I think you are right and I need to figure out my "cues". What I am noticing so far is my cues are pretty much the same symptoms as I have with MS except worse, + significant brain fog, memory loss and depression more than anything I experienced with normal MS. Twice now the brain fog has crept up on me and affected my ability to make judgements and caused me to question whether my MS was getting worse, or if my symptoms were from toxic die off. With this second go around, I have pretty much concluded they are toxic die off. I am figuring out where the line is; when to pull back, when to push forward and when to hold tight. It is all a learning curve and requires really listening to your body because the brain fog depressive confusion state can sneak up on you so easily and make you question everything, and also make you come up with some crazy ass ideas about what is happening and what to do. I have learned that when I get a little crazy I have two choices. 1) pull back and lower my abx doses or 2) know I am crazy, don't listen to myself, have faith and ride it out until the symptoms peak and start to diminish. I am feeling pretty good about where my line is now and I feel confident I can straddle it successfully while escalating faster than the protocol, although slower than I did the first time.

I increased my activated charcoal from 500mg (2 pills) to 1500-1750mg (5-6 pills) a couple of days ago and I am feeling better. AC causes constipation (it's actually an anti-diarrhea medication), so I have added a Senakot at bedtime and increased my magnesium, and that combo seems to be working well. I think I need more AC because I am pushing the protocol and hence have more toxic die off.

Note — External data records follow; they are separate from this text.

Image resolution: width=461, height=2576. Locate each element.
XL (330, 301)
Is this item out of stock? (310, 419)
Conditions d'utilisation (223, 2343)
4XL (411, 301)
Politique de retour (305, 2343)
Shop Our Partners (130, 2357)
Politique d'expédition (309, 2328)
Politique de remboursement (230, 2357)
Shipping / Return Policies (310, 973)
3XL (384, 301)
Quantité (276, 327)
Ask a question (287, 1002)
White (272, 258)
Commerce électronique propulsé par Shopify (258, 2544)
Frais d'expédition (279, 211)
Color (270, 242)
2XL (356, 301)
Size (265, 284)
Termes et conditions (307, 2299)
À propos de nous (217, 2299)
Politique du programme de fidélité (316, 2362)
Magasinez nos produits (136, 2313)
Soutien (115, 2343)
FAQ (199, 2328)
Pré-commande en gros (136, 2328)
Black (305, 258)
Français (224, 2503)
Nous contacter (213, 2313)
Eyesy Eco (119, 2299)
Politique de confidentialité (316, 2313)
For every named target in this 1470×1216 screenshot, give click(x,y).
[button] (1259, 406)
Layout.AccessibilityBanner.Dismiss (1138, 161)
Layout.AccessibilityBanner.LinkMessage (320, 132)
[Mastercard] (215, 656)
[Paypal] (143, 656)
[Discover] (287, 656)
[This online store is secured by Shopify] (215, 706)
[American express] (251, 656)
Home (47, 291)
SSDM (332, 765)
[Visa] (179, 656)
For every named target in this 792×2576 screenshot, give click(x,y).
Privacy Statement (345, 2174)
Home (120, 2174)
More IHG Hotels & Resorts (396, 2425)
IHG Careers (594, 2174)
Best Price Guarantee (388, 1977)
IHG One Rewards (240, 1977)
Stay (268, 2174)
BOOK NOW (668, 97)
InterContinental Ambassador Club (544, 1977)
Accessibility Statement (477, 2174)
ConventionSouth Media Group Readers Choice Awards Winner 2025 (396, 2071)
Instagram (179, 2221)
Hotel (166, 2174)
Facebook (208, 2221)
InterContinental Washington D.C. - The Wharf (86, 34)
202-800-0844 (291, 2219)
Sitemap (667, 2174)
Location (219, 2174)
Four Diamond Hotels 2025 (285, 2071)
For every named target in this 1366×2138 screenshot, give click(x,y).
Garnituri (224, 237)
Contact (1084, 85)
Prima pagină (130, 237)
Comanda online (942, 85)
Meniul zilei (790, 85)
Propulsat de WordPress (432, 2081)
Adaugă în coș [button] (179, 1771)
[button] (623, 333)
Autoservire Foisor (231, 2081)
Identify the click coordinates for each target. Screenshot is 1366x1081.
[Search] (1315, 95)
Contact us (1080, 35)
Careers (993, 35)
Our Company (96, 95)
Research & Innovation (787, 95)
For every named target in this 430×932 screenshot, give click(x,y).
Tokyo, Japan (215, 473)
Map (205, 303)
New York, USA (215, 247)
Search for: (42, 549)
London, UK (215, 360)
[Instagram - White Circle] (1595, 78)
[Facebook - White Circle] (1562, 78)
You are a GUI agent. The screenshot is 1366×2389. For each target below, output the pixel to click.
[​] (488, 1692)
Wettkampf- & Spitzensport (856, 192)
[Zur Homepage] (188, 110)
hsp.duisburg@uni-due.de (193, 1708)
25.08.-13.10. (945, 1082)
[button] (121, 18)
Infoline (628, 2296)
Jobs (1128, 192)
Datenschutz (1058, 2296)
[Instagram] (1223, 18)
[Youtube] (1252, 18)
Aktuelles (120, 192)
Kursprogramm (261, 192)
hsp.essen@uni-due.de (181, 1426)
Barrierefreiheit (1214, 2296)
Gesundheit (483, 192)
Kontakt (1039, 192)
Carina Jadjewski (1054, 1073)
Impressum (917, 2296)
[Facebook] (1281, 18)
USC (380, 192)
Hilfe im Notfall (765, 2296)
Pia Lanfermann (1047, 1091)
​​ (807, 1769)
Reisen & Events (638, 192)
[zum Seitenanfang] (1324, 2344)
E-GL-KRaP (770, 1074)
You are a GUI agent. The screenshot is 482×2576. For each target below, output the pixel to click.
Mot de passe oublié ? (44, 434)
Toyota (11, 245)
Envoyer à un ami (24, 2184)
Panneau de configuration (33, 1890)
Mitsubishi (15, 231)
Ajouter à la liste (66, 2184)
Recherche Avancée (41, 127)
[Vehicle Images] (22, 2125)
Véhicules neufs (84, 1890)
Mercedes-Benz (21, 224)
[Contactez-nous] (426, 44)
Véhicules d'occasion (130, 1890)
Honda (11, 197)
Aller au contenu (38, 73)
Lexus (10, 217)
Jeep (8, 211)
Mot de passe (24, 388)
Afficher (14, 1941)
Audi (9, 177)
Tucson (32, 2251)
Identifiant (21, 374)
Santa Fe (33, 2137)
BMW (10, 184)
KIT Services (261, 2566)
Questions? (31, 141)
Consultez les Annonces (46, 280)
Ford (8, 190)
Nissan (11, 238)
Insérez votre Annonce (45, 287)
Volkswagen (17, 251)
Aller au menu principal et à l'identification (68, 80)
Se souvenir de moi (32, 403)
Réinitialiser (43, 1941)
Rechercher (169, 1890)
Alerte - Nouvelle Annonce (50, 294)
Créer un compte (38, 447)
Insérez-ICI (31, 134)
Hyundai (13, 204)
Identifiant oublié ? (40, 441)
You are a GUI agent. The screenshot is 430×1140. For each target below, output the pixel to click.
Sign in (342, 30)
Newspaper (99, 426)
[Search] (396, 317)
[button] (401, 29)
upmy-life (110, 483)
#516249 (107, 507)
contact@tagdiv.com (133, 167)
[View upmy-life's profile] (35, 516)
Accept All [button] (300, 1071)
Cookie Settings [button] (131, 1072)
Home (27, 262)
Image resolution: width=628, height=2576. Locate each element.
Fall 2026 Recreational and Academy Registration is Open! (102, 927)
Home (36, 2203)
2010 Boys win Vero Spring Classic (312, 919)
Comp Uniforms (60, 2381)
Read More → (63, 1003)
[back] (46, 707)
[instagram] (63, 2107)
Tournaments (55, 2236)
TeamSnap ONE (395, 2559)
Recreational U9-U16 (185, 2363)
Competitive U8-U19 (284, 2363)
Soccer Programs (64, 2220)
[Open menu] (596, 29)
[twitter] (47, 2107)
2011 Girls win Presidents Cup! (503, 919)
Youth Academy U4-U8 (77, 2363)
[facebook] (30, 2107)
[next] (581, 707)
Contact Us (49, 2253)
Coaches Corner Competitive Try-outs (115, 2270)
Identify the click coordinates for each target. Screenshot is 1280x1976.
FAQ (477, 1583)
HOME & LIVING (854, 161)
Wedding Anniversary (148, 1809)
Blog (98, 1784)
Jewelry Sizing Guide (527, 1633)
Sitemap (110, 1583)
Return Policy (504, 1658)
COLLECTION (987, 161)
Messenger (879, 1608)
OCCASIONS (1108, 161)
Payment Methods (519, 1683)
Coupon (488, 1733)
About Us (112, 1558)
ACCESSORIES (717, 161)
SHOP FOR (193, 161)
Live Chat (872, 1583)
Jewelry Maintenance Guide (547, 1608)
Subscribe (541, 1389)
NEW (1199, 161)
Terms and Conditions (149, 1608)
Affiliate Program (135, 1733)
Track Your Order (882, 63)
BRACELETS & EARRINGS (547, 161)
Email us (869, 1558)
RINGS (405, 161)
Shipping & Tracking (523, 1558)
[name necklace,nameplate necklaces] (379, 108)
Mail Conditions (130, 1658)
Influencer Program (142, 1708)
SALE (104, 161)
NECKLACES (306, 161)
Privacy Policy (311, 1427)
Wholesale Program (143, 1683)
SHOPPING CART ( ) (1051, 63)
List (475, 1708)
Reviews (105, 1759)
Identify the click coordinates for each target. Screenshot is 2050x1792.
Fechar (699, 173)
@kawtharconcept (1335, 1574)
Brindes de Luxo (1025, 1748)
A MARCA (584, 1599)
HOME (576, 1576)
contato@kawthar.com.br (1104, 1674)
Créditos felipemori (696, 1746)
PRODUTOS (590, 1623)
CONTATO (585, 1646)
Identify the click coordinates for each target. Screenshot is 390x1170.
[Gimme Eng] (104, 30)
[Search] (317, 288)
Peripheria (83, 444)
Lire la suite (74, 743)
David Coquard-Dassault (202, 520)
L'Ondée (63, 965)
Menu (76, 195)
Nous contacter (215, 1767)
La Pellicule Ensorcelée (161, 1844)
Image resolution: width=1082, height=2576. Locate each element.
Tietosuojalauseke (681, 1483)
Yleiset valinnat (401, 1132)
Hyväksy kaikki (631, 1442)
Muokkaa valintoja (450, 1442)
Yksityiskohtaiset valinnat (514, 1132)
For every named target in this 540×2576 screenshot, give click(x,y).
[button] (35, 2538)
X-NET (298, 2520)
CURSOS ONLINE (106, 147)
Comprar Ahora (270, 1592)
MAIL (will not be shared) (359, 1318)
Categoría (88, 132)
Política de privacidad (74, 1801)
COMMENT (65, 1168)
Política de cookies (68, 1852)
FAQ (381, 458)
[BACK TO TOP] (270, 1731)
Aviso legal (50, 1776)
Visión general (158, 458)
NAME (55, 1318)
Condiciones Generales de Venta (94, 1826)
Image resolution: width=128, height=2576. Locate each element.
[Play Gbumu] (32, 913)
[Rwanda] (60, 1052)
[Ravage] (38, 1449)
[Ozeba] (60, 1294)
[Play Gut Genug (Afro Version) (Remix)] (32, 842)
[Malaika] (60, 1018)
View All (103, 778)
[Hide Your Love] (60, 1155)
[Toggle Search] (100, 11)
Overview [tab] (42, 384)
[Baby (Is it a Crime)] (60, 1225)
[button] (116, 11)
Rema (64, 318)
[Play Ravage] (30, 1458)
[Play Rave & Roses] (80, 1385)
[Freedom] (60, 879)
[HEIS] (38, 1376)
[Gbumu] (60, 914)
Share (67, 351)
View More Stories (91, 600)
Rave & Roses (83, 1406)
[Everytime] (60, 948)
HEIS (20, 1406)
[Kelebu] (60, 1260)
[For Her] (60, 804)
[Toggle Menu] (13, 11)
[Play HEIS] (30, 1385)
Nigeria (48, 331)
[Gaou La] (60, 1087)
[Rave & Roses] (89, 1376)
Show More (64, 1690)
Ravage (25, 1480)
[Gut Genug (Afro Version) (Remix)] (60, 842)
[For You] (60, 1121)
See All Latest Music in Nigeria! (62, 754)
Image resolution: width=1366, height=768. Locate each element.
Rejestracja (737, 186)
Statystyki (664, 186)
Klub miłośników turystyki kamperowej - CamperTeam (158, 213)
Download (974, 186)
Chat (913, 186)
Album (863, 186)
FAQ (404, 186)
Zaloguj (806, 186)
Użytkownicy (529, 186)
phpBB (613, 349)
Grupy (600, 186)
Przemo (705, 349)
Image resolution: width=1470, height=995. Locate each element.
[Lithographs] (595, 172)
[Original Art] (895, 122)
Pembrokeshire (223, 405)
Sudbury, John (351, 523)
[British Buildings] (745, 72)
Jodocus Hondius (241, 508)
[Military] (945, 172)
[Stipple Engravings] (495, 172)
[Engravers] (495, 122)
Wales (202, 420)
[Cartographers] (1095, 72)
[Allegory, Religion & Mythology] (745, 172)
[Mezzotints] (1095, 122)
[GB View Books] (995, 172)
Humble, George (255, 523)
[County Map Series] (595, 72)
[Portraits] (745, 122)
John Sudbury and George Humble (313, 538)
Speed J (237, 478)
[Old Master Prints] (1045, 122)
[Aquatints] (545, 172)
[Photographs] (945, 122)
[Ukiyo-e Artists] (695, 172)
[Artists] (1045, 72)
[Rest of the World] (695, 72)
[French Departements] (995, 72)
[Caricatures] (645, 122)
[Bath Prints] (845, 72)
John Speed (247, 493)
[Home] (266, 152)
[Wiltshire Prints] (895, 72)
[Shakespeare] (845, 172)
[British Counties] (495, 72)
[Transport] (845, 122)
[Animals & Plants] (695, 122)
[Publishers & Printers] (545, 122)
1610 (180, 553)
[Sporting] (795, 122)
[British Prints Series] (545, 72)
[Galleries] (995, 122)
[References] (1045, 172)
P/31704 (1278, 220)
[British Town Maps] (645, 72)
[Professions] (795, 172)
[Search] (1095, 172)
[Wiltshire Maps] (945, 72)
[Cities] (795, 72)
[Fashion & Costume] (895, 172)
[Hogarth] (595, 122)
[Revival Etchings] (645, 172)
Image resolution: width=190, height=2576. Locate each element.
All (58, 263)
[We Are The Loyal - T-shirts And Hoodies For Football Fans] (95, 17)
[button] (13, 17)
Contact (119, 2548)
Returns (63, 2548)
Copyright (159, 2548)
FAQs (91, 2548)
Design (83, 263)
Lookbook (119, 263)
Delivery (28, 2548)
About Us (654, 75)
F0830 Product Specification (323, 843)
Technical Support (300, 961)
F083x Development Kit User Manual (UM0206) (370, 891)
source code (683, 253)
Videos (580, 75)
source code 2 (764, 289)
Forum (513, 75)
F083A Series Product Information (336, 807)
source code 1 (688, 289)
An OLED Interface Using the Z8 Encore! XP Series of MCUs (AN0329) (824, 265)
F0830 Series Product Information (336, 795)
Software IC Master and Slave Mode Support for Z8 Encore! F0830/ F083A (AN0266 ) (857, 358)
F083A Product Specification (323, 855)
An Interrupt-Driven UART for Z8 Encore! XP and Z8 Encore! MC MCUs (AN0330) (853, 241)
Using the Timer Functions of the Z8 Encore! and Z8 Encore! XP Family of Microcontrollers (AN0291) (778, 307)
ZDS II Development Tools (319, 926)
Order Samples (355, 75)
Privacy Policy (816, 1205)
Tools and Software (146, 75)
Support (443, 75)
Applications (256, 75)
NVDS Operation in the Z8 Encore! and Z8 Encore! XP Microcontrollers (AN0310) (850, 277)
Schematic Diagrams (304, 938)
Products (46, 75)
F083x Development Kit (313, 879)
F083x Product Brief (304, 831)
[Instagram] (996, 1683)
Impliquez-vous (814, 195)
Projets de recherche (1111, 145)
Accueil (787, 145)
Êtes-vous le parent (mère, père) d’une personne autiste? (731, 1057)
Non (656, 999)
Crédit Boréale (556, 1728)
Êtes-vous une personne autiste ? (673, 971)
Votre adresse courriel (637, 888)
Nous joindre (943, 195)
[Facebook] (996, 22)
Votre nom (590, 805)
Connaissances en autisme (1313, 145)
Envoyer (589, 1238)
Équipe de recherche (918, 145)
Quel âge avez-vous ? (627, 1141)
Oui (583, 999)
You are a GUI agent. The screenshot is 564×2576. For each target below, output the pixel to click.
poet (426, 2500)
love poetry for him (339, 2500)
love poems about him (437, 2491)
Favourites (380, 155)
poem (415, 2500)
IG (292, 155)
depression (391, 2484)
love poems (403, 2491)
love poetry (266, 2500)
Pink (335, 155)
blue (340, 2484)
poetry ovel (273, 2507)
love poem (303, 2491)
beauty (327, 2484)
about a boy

Waking up at 230am is on purpose and not anything to do with my liver, that I know of. I read where a lady said there was no time during the day when she could take her AC without it interfering with her other meds (as is the case with me - I am taking 24 supplements in addition to the abx, broken up into 4 medication times during the day) so she took her AC when she woke up in the middle of the night to pee. The next night I just so happened to randomly wake up at 230a so took AC. It has turned into a self made ritual where every night when I go to sleep I tell myself, I will wake up at 230a to take my AC, and I do. And then I fall right back to sleep again. I have gotten to where I can almost take it "in my sleep" without really waking up.

So things are working out. It has taken a couple of tries to find my sweet spot, but I think I am close. I am sure there will be more bumps and bruises as I progress. Thank you all for your help and insight. I will post again when something changes or when I have more questions. Take care and keep fighting!!!


CAP on my own since 04/20. Roxi 300/Doxy 200/Flagyl or Tini pulses every 3-4 wks/20+ supplements adjusted monthly. Battling die off & porphyria often. First improvements noted @ 8 months.

Hi Toilveagain, after being of the site for a bit too long, I have been catching up by reading your fascinating posts. I understand now why you were rushing headfirst into treatment but David (Wheldon) always says to go easy: rushing doesn't work.

Now, I see that Stratton's first treatment choice is now roxithromycin. He must be very glad because until recently it wasn't even licensed in the US. David got it for me from France but it wasn't much used even here in the UK.

The medical fraternity is rather conservative because this antibiotic has been available for years and it gets into the brain very well.


Completed Stratton/Wheldon regime for aggressive secondary progressive MS in June 2007, after four years, three of which intermittent.   Still improving bit by bit and no relapses since finishing treatment.